Myrnin glanced up and smiled, dimples forming in his face. It should have looked cute, but his smiles were never that simple. This one carried hints of darkness and arrogance. "But I thought that was part of my charm," he said, and lifted Bob the spider carefully to take him off to another part of the lab. Claire didn't care what he did with the thing, as long as he didn't wear it as an earring or a hat or something.
Not that she'd put that past him.
She was very careful as she folded back the old cardboard. No relatives of Bob appeared, at least. The contents of the box were a tangle of confusion, and it took her time to sort out the pieces. There were balls of ancient twine, some coming undone in stiff spirals; a handful of what looked like very old lace, with gold edging; two carved, yellowing elephants, maybe ivory.
The next layer was paper - loose paper made stiff and brittle and dark with age. The writing on the pages was beautiful, precise, and very dense, but it wasn't Myrnin's hand; she knew how he wrote, and it was far messier than this. She began reading the first paper.
My dear friend, I have been in New York for some years now, and missing you greatly. I know that you were angry with me in Prague, and I do not blame you for it. I was hasty and unwise in my dealings with my father, but I honestly do believe that he left me little choice. So, dear Myrnin, I beg you, undertake a journey and come to visit. I know travel no longer agrees with you, but I think if I spend another year alone, I will give up entirely. I would call it a great favor if you would visit.
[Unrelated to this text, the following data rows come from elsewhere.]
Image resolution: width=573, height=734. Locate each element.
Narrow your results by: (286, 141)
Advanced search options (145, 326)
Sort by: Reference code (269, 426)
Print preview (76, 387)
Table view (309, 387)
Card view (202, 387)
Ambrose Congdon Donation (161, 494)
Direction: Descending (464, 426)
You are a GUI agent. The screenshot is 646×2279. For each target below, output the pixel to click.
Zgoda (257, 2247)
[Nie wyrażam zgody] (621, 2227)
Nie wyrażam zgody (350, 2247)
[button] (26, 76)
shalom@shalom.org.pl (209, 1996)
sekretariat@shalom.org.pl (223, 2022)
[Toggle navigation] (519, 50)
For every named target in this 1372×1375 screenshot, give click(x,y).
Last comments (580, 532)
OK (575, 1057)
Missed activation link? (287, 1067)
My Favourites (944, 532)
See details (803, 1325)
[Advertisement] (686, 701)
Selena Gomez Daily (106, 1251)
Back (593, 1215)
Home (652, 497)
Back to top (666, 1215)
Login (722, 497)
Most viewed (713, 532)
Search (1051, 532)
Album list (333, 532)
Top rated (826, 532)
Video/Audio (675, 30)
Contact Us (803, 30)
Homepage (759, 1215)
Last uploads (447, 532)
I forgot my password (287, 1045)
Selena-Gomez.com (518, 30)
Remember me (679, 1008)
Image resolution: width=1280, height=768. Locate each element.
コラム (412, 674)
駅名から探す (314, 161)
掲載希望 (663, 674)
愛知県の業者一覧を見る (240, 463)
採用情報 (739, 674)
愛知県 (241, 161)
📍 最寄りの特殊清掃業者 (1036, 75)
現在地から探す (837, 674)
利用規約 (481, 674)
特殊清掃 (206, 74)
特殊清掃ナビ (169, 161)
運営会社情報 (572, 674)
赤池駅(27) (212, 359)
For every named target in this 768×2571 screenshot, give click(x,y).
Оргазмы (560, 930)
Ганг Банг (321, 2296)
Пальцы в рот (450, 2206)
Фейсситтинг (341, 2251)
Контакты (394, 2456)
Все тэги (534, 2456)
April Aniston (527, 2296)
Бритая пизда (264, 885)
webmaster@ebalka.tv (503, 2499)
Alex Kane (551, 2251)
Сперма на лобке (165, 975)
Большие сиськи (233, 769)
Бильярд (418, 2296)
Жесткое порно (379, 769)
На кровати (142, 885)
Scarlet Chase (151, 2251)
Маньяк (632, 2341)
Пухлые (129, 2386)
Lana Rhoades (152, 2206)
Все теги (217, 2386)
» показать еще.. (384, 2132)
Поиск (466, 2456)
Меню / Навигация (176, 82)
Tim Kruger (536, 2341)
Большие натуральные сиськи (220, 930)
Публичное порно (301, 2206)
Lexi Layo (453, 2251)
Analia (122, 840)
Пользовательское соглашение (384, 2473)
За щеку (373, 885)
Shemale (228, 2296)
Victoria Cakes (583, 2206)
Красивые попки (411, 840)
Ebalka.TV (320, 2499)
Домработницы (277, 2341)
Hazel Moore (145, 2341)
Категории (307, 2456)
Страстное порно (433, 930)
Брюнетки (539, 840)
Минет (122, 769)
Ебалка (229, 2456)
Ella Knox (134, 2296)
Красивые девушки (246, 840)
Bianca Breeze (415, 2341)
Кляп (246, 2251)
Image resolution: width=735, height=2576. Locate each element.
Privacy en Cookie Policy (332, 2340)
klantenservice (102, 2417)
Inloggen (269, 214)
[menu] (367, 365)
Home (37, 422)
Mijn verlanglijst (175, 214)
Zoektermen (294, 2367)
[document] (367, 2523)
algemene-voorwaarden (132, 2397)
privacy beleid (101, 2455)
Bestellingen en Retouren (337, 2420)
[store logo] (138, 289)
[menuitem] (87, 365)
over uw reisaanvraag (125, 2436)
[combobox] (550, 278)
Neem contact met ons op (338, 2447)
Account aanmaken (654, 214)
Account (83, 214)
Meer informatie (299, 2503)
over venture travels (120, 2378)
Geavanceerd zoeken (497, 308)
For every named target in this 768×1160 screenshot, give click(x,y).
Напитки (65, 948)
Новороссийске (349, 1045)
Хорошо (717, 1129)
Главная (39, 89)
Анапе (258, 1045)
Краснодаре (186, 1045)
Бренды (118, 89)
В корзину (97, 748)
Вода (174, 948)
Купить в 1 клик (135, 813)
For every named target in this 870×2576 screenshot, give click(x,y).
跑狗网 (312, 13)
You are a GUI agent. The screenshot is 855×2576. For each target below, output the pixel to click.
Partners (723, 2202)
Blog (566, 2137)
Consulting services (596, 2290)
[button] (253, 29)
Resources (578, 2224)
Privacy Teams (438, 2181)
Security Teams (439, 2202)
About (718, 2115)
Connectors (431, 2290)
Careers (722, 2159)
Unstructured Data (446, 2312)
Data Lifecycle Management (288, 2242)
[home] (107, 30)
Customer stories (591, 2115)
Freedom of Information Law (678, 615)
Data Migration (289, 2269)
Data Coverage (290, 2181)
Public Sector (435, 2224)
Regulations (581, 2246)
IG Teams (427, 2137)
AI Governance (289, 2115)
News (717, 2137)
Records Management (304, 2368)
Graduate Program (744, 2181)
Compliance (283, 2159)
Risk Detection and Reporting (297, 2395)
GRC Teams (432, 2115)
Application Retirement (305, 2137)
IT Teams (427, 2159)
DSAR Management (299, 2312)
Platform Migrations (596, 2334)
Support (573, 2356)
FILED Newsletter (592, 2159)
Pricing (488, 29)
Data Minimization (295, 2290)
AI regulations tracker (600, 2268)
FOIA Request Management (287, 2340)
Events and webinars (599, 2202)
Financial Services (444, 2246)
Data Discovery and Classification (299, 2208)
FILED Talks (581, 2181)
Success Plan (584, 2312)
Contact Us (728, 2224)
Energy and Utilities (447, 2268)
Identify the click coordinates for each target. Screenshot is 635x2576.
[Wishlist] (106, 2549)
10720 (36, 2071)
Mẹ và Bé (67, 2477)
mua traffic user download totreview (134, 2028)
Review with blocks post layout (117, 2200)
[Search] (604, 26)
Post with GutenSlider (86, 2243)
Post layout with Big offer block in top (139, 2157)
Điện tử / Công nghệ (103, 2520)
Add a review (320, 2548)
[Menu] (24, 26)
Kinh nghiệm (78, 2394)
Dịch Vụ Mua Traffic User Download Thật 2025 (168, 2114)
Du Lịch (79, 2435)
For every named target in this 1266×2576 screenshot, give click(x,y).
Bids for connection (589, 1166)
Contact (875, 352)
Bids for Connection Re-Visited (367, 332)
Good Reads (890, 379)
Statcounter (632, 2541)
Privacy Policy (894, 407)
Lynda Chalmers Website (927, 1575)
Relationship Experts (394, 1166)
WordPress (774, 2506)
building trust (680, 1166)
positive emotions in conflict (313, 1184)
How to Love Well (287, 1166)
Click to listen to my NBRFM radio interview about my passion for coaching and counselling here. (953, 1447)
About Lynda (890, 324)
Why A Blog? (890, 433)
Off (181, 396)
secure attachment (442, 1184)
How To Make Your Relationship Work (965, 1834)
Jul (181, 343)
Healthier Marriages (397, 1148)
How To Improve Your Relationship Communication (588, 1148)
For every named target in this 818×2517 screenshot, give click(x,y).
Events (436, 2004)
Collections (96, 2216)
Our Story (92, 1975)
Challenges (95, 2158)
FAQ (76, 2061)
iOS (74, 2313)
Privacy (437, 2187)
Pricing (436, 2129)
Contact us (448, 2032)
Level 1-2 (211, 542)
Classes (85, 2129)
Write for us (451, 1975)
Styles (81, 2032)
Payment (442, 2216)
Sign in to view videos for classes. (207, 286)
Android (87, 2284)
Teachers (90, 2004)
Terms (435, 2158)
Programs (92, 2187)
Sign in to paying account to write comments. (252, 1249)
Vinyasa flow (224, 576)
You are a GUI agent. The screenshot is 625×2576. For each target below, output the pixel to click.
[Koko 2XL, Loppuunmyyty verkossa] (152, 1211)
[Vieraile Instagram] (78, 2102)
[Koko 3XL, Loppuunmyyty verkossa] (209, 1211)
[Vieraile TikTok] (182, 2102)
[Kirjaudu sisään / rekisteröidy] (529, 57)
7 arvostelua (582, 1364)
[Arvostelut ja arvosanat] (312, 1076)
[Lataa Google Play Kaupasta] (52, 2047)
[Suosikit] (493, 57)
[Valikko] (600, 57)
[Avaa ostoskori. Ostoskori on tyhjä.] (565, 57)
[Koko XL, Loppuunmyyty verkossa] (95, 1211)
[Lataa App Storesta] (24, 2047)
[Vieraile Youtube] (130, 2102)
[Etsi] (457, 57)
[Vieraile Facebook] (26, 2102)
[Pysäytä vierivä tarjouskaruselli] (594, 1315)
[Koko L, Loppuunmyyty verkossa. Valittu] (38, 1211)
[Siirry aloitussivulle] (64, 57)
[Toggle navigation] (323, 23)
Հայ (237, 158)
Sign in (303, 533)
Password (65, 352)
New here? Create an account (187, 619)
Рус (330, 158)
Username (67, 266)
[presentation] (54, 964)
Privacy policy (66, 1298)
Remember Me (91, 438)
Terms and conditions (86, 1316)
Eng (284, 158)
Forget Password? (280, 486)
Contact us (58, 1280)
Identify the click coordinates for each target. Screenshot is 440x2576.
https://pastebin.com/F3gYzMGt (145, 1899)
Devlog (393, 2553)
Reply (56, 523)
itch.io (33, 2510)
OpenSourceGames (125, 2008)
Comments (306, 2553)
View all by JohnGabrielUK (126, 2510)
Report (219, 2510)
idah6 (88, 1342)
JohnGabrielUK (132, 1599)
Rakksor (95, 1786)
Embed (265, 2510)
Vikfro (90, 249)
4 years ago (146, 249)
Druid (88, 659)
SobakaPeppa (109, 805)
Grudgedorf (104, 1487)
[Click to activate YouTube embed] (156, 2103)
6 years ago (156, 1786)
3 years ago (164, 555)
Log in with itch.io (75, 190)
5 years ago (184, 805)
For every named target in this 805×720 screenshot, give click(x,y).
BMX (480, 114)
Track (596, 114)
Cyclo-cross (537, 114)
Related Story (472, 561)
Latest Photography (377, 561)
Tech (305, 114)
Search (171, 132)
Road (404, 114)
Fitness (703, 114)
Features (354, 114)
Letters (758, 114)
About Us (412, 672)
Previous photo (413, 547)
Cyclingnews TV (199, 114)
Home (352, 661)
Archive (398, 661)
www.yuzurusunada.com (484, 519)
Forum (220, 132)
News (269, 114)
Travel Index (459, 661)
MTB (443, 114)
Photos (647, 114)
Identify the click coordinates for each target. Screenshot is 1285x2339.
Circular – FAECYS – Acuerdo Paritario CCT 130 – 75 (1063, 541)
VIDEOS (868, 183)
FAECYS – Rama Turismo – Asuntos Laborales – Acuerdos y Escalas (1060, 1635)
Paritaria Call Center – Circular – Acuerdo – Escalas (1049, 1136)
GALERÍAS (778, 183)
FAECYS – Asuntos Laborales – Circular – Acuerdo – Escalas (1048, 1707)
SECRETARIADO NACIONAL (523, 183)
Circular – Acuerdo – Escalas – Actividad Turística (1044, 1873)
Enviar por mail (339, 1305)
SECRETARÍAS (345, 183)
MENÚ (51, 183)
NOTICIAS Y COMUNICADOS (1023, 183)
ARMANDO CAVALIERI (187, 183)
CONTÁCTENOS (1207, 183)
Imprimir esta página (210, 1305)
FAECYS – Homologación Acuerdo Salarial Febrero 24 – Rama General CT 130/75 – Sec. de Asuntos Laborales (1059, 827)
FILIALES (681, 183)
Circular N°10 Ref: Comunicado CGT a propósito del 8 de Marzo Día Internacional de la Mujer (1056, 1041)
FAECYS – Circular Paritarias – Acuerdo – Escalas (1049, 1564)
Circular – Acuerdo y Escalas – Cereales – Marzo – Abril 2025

It was signed, with an ornate flourish, Amelie. As in, Amelie, Founder of Morganville, and Claire's ultimate - although she didn't like to think of it this way - boss/owner.
Before Claire could open her mouth to ask, Myrnin's cool white fingers reached over her shoulder and plucked the page neatly from her hand. "I said determine if we can use these things, not read my private mail," he said.
"Hey - was that why you came to America? Because she wrote to you?"
Myrnin looked down at the paper for a moment, then crumpled it into a ball and threw it in a large plastic trash bin against the wall. "No," he said. "I didn't come when she asked me. I came when I had to."